··· Provided records
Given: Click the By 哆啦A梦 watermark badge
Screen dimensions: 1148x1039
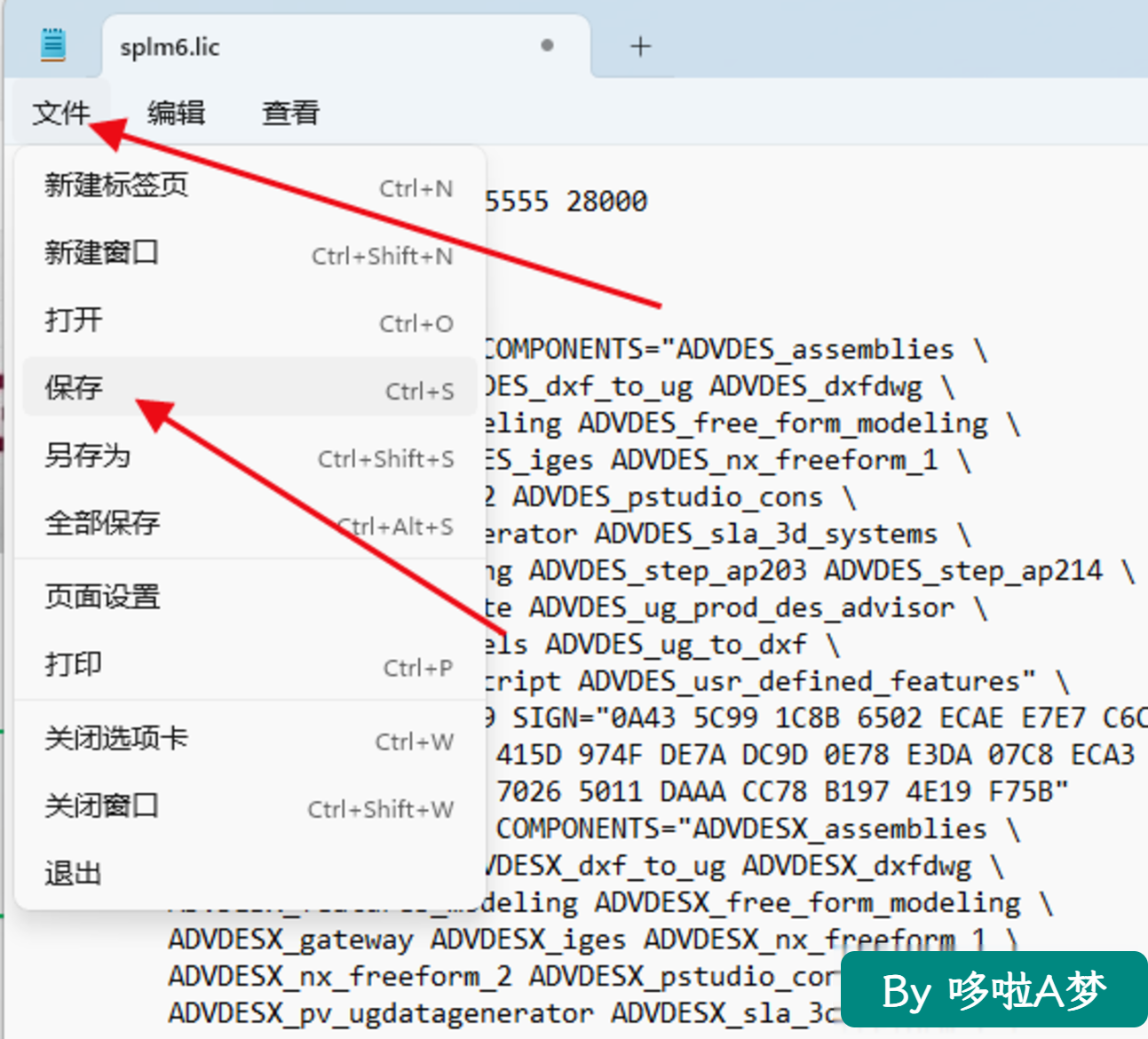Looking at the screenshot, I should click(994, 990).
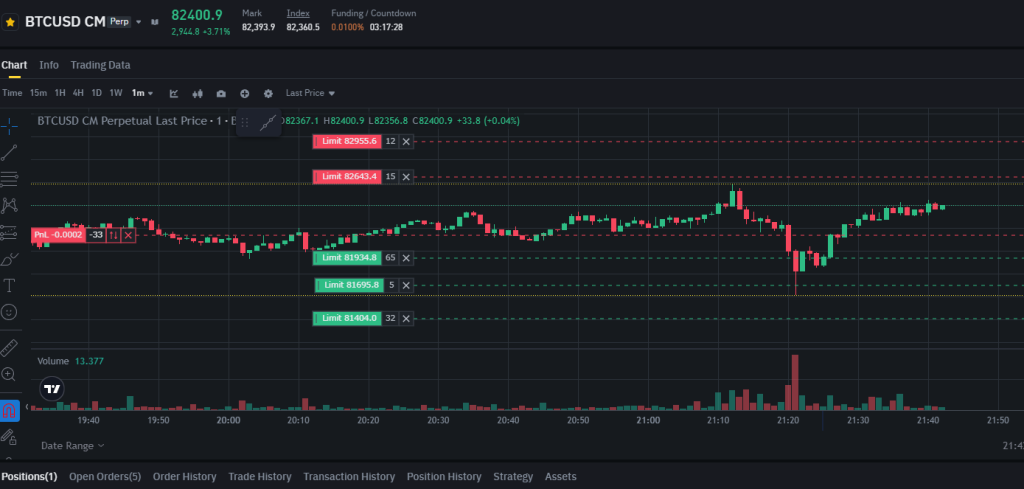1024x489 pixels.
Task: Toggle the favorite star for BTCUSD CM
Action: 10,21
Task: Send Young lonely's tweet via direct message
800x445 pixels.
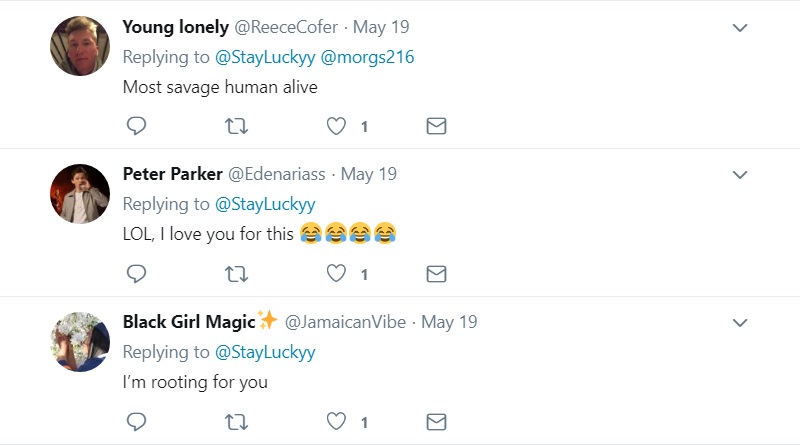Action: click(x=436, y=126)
······
= Work instruction =
The answer must restate each entry word for word and contain no images.

= Solution for this problem =
Given: Click the By 哆啦A梦 watermark badge
Screen dimensions: 1148x1039
Looking at the screenshot, I should click(994, 990).
1024x489 pixels.
Task: Toggle the favorite star for BTCUSD CM
Action: 10,21
Task: Send Young lonely's tweet via direct message
800x445 pixels.
Action: click(x=436, y=126)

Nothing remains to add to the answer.